CentOS Bug Tracker
CentOS Bug Tracker

View Issue Details Jump to Notes ] Issue History ] Print ]
IDProjectCategoryView StatusDate SubmittedLast Update
0005971CentOS-6autofspublic2012-09-22 00:142014-12-02 17:32
ReporterDavidWarme 
PrioritynormalSeveritymajorReproducibilityalways
StatusnewResolutionopen 
Platformx86_64OSCentOSOS Version6.3
Product Version6.3 
Target VersionFixed in Version 
Summary0005971: autofs fails during first boot after install
Description
We install CentOS 6.3 using a kickstart file (attached). During first
reboot after successful install, the autofs does not work correctly,
e.g., failing to mount home directories (or any other) in our LDAP
resident maps.

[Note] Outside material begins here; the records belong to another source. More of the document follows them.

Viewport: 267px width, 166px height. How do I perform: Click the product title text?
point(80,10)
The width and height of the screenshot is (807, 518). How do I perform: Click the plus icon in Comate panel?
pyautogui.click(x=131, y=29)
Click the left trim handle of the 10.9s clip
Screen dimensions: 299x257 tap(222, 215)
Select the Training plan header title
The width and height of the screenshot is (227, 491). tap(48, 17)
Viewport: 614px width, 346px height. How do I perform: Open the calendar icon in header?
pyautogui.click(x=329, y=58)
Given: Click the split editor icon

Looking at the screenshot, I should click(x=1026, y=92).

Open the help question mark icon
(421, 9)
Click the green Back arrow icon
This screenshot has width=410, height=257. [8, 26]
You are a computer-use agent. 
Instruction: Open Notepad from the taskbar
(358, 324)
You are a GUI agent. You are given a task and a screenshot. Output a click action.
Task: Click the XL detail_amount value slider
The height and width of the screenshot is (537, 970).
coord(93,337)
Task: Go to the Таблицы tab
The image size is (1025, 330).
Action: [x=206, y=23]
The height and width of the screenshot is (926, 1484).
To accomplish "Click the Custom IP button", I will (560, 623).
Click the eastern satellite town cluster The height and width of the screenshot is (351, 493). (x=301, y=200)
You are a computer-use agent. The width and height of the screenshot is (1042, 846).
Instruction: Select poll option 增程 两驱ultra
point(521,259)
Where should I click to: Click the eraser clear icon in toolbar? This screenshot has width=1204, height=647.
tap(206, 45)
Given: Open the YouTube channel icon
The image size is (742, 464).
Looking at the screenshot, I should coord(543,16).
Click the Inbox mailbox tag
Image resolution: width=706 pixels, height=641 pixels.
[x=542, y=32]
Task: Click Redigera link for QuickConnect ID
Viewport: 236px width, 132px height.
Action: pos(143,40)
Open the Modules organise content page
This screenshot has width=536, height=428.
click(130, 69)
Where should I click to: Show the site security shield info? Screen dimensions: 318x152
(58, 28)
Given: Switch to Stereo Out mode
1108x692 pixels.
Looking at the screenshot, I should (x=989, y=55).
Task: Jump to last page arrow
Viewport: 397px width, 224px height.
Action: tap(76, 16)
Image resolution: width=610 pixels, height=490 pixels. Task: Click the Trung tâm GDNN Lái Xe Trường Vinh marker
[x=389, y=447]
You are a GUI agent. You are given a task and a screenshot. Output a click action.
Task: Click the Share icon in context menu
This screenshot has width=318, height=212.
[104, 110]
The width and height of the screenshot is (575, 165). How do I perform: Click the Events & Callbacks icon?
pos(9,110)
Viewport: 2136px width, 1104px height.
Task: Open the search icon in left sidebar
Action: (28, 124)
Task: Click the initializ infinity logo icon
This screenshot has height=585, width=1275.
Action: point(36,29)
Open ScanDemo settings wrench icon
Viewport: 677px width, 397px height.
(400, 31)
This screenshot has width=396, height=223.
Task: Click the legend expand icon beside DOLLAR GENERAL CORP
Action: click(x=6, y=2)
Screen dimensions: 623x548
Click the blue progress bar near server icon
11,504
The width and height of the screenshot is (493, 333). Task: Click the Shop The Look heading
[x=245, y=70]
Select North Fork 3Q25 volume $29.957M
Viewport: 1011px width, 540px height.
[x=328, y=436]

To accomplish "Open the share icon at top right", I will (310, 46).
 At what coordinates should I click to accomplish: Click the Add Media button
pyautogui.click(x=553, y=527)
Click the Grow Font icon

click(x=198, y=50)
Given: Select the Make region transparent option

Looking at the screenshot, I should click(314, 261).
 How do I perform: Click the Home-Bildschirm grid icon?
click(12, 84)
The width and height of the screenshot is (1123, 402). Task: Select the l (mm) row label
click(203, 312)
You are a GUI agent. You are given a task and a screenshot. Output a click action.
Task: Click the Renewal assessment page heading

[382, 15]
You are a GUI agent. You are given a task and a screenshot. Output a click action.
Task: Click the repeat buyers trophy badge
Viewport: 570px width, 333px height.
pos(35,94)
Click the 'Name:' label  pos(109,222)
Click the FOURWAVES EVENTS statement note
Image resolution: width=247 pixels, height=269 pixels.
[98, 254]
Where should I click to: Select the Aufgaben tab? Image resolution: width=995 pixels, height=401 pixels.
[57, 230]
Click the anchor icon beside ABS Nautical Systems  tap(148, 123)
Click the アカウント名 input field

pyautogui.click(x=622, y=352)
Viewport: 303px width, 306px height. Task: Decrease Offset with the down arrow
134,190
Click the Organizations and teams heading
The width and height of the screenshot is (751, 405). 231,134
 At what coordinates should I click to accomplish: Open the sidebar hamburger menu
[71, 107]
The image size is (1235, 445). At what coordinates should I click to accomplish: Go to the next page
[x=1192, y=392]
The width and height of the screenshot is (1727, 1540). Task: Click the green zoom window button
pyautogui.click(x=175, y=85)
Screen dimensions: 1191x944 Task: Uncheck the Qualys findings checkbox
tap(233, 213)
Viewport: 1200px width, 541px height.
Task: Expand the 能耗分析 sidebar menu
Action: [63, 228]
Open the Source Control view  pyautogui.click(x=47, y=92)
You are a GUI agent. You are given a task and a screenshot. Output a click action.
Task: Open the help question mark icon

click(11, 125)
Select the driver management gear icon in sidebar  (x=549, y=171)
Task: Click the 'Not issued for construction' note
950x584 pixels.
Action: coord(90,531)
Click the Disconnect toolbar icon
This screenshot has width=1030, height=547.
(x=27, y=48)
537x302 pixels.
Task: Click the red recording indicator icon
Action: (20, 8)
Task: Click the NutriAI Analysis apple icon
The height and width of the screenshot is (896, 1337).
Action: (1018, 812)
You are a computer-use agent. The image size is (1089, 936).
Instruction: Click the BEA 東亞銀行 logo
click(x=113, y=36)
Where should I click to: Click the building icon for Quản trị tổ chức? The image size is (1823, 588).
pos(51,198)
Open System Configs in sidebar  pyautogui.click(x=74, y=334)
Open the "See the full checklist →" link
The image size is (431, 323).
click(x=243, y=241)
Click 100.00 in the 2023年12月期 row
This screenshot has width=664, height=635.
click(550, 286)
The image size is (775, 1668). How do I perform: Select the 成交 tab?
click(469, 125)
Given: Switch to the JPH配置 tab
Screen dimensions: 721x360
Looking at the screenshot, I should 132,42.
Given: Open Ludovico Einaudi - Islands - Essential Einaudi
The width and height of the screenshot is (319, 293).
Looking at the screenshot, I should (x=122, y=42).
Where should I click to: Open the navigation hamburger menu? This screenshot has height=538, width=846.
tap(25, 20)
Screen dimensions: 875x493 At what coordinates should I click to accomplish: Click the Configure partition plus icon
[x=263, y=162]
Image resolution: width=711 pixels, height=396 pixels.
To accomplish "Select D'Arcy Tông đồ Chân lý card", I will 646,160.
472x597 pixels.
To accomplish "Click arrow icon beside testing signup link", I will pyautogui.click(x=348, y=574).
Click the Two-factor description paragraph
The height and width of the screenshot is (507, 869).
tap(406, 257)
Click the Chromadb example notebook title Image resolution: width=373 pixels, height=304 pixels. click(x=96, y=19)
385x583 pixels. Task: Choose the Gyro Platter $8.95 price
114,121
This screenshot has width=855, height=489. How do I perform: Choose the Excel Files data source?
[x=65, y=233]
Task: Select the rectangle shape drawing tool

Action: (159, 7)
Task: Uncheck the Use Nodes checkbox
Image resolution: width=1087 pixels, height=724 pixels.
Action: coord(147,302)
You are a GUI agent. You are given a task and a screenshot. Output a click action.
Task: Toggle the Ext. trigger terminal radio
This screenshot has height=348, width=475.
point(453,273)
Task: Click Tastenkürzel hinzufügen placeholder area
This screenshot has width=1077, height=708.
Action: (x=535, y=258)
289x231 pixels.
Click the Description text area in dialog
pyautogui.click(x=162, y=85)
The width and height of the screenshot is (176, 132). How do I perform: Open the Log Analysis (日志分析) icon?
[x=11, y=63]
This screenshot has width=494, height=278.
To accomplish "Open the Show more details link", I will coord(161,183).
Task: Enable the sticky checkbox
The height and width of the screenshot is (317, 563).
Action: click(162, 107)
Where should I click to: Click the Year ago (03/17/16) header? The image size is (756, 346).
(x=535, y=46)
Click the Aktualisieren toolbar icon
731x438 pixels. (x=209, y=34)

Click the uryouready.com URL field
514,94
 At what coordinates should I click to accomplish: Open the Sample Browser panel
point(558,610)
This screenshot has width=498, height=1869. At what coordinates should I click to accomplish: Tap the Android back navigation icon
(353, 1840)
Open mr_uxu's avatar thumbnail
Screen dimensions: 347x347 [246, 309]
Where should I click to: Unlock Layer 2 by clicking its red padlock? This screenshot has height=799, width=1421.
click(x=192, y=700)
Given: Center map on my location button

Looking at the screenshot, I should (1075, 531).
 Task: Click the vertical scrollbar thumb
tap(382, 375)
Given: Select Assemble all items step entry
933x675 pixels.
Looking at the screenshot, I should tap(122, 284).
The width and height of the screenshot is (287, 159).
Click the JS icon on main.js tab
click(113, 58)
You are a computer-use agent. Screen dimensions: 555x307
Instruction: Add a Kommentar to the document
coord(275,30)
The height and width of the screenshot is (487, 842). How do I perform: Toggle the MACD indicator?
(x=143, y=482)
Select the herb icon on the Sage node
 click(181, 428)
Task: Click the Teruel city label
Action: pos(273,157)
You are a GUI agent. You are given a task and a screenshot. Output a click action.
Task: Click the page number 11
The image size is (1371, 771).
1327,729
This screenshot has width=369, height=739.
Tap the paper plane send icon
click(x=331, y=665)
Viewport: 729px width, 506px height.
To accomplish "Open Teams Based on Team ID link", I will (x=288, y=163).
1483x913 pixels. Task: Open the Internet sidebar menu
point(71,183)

We get the following message in the system log:

Sep 19 16:51:19 automount[6554]: bind_ldap_simple: lookup(ldap): Unable
to bind to the LDAP server: (default), error Can't contact LDAP server

Rebooting "seems" to make the problem go away -- although I have
personally witnessed the following sequence of events in one log file:

    <First boot after install>
    ...
    ... Can't contact LDAP server
    ...
    <Second reboot>
    ...
    <Third reboot>
    ...
    ... Can't contact LDAP server

My concern is that this can potentially be a repeatable problem, not
just during the "first boot" after installation. If I reboot a dozen
times after first boot, it does not seem to fail -- but it always fails
during first boot. The subsequent failure listed in the log sketch
above probably resulted from some some sort of manual action I took,
e.g., bringing the interface down and then up again, restarting
NetworkManager, etc. Unfortunately, I do not know what I did that made
it occur during that subsequent boot. I can say unequivocably, however,
that it *has* happened during at least one later boot.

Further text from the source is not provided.